Equipment You Will Need

This pasta comes together in just two pans — a large pot for the pasta and a wide skillet or sauté pan for the sauce. The wider the skillet, the faster your sauce will reduce and the better it will coat the pasta when you toss everything together. A good wooden spoon or silicone spatula for stirring and a ladle for transferring the starchy pasta water are the only other tools you need. A sharp box grater for the Parmesan is also worth having — freshly grated cheese melts far more smoothly than pre-packaged versions.

Nutrition Information

One serving of this pasta provides approximately 520-580 calories, 18g of protein, 22g of fat, and 68g of carbohydrates. The tomatoes are rich in lycopene, an antioxidant that becomes more bioavailable when cooked in olive oil. Heavy cream adds richness and fat-soluble vitamins, while Parmesan contributes calcium and additional protein. For a lighter version, substitute half-and-half for the heavy cream, reducing the fat content by nearly 40 percent without significantly affecting the flavor of the sauce.

Wine Pairing

This pasta pairs beautifully with Italian white wines. A crisp Pinot Grigio or a light Vermentino complements the acidity of the tomato while cutting through the richness of the cream. If you prefer red wine, a light Chianti Classico is a classic Italian pairing that will not overpower the delicate basil flavor.
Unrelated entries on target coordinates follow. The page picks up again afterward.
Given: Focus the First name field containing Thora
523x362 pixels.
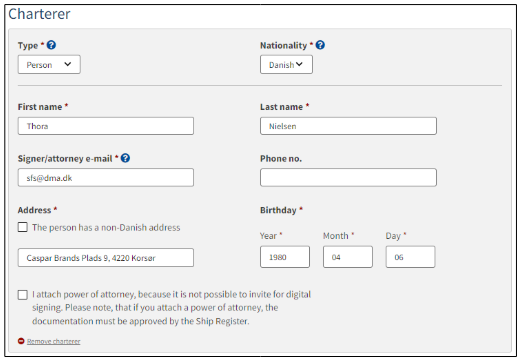Looking at the screenshot, I should [106, 126].
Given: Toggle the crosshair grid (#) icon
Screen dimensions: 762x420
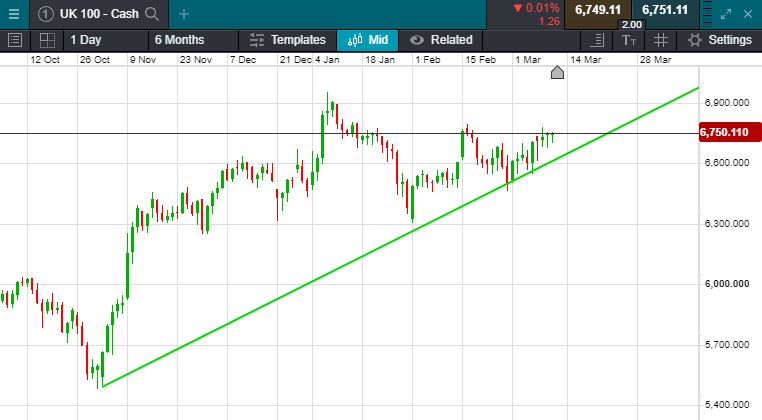Looking at the screenshot, I should click(660, 40).
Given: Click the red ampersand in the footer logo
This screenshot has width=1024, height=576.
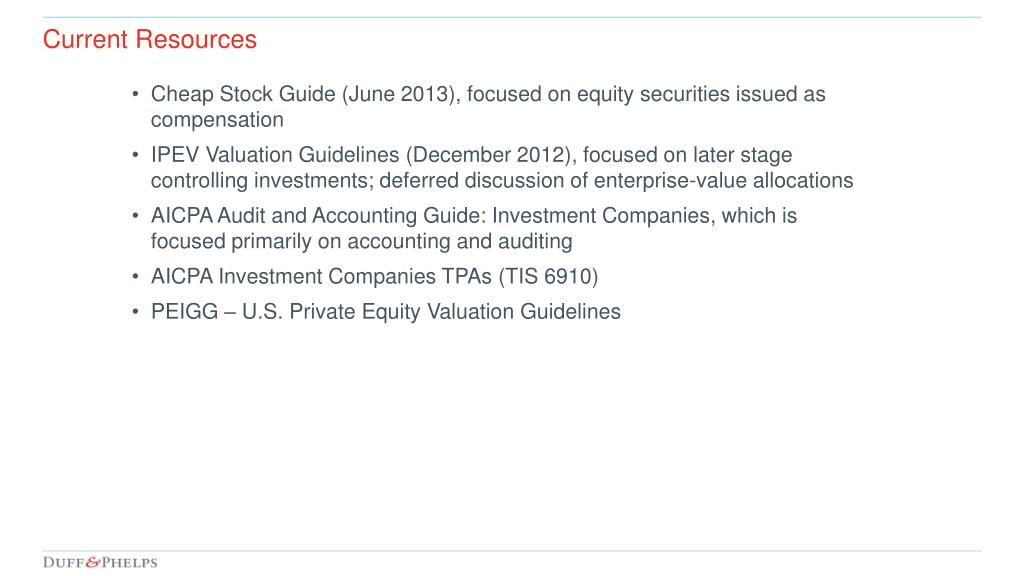Looking at the screenshot, I should click(94, 562).
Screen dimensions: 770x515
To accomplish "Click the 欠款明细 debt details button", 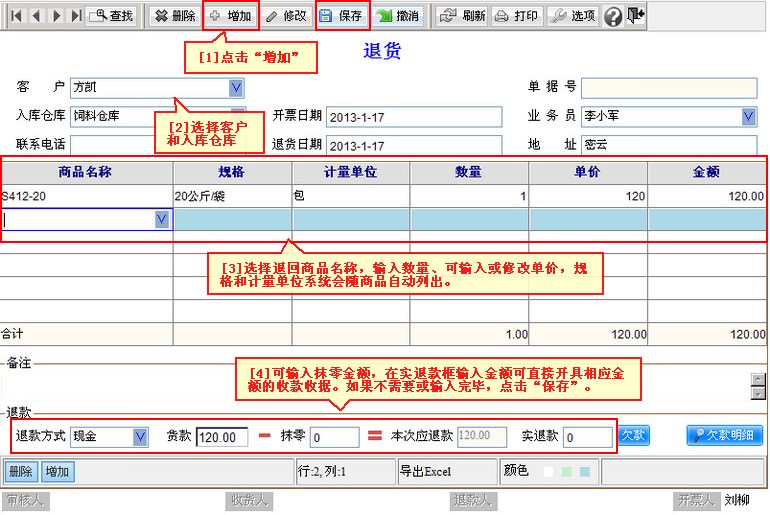I will point(725,435).
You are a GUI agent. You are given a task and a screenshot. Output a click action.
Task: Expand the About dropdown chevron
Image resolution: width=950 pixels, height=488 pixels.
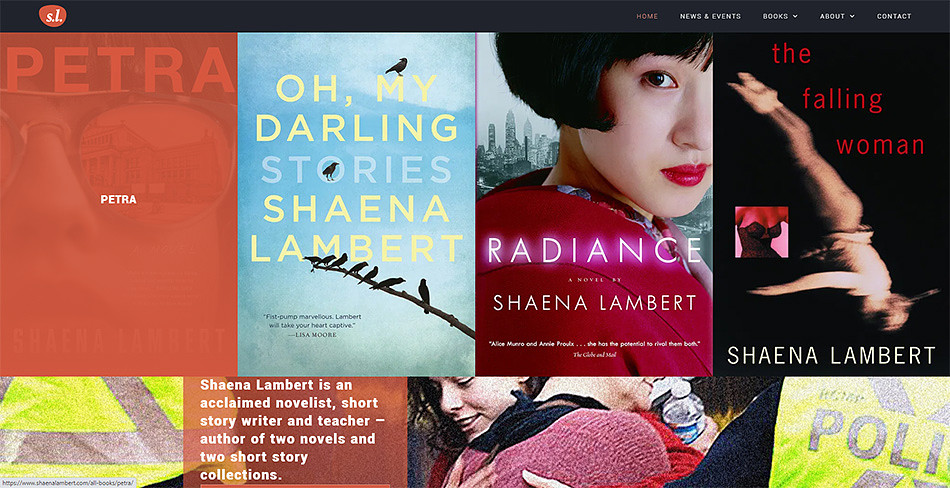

For a non-alcoholic option, sparkling water with a squeeze of lemon is refreshing alongside this rich, creamy dish.

Common Mistakes to Avoid

The most common mistake when making this pasta is adding cold cream directly to a high-heat pan — this can cause it to break or curdle. Always lower the heat to medium before adding the cream and stir gently. Another frequent error is draining the pasta over the sink and losing all the starchy pasta water. Set a measuring cup in the sink or ladle it out before you drain. Finally, avoid pre-grated Parmesan from a bag — the anti-caking agents prevent it from melting smoothly into the sauce. Grating fresh makes a significant difference to the final texture.

Frequently Asked Questions

Can I make this creamy tomato basil pasta ahead of time?

Yes! Make the tomato cream sauce up to 2 days ahead and refrigerate it. Cook fresh pasta when ready to serve and toss with the reheated sauce. This is the best way to meal prep this creamy tomato basil pasta without losing texture.

What pasta shape works best for creamy tomato basil pasta?

Penne and rigatoni are ideal because their tubes and ridges trap the sauce. Fusilli also works great. Avoid thin pasta like spaghetti or angel hair — they don’t hold enough of the creamy tomato basil pasta sauce.

Can I use half-and-half instead of heavy cream in this creamy tomato basil pasta?

Yes, but the sauce will be lighter and less rich. Half-and-half can also curdle more easily when combined with acidic tomatoes. Add it off the heat and stir gently for the best results in your creamy tomato basil pasta.

Is this creamy tomato basil pasta vegetarian?

Yes! This creamy tomato basil pasta is 100% vegetarian. Use vegetarian Parmesan (without animal rennet) to make it fully vegetarian-certified.